:: Brief ::
Which lines in the rows below contain the word "Toggle"? List each of them, treating uppercase and lowercase as different.

(Text and element pointing rows)

>> START

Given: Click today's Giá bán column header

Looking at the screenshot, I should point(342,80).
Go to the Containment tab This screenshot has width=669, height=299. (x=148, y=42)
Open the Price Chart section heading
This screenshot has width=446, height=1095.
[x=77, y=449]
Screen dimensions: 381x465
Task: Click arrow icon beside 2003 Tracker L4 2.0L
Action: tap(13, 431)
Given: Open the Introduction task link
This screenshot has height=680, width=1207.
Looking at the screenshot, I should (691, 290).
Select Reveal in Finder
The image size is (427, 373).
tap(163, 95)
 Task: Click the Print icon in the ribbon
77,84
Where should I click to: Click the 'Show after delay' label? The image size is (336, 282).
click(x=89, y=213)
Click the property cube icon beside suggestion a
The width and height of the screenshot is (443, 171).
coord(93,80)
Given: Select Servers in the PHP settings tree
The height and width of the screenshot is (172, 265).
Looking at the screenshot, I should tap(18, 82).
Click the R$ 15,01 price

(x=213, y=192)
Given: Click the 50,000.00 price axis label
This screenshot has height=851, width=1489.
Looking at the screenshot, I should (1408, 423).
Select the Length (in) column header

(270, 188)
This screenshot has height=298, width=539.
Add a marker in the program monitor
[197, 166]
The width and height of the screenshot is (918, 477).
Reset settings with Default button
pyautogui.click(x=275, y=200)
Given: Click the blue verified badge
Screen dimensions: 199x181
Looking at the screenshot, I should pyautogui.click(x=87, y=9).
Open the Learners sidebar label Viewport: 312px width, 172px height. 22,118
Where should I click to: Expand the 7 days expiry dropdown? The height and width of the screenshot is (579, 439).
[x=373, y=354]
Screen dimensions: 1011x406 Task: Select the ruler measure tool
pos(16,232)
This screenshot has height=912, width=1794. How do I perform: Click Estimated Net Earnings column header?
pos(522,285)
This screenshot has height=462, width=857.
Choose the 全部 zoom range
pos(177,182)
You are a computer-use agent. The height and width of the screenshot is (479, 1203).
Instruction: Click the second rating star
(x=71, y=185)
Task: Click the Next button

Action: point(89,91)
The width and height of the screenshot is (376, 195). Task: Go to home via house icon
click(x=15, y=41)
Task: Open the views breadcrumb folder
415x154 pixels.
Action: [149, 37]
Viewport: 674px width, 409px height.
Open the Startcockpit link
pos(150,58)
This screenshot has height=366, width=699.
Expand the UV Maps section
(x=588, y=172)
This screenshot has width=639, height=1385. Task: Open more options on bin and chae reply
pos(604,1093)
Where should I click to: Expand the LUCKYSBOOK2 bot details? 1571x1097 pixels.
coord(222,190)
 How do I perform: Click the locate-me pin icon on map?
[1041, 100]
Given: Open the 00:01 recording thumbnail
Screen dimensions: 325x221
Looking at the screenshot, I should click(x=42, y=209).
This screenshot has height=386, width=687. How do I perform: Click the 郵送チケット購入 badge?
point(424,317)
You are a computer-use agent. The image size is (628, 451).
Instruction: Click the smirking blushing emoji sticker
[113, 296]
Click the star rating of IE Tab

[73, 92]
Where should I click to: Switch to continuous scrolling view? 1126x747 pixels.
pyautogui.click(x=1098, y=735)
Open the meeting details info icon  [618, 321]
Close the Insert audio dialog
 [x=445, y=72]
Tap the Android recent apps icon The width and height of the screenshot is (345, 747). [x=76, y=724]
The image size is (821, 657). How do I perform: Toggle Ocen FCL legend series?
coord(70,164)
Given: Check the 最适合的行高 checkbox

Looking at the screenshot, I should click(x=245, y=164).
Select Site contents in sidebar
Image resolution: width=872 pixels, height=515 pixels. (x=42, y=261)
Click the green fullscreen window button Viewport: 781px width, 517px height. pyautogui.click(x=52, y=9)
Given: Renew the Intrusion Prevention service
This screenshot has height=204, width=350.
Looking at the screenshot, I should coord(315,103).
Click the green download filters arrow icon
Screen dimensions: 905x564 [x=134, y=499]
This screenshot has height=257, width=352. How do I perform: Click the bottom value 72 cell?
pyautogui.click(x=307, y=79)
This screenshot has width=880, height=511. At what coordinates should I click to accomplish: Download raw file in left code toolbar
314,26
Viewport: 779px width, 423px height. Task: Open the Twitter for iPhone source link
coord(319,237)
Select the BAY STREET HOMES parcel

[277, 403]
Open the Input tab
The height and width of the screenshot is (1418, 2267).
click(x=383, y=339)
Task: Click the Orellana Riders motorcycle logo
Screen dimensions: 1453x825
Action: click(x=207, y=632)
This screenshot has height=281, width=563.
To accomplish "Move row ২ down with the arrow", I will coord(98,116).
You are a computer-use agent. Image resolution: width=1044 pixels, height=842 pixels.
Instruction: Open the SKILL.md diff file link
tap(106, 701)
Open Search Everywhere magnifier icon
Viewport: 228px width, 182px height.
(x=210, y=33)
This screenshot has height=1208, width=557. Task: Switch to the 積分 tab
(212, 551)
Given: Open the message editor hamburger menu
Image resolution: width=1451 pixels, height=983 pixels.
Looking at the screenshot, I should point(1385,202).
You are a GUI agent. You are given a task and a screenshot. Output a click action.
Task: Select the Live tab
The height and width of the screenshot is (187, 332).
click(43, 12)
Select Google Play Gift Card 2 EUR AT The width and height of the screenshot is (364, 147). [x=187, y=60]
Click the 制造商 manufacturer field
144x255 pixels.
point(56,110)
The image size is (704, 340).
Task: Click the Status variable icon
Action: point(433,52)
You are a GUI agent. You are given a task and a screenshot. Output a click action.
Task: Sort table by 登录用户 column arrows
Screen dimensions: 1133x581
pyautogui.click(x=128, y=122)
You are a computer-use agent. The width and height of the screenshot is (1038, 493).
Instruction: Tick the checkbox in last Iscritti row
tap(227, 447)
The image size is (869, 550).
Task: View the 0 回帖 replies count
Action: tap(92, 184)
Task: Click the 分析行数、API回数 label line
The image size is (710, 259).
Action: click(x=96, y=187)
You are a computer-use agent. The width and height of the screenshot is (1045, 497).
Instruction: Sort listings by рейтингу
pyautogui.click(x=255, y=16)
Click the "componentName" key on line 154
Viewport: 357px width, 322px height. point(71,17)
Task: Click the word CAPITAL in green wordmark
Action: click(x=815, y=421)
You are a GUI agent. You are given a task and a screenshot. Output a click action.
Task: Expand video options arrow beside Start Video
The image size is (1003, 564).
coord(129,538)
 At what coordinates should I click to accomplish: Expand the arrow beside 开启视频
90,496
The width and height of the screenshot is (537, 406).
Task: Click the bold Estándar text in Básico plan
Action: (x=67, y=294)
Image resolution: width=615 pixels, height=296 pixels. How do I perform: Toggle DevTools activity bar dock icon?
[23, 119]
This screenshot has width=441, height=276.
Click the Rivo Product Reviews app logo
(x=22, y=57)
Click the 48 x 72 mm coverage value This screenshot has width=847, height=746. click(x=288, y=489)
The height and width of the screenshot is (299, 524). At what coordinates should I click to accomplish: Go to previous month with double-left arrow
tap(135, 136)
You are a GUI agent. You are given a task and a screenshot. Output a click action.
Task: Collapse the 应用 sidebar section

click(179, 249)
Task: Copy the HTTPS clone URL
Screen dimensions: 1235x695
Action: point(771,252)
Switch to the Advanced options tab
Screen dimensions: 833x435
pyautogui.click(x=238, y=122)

>> END

:: Response to this exercise ::
The image size is (821, 657). How do I perform: Toggle Ocen FCL legend series?
Image resolution: width=615 pixels, height=296 pixels. How do I perform: Toggle DevTools activity bar dock icon?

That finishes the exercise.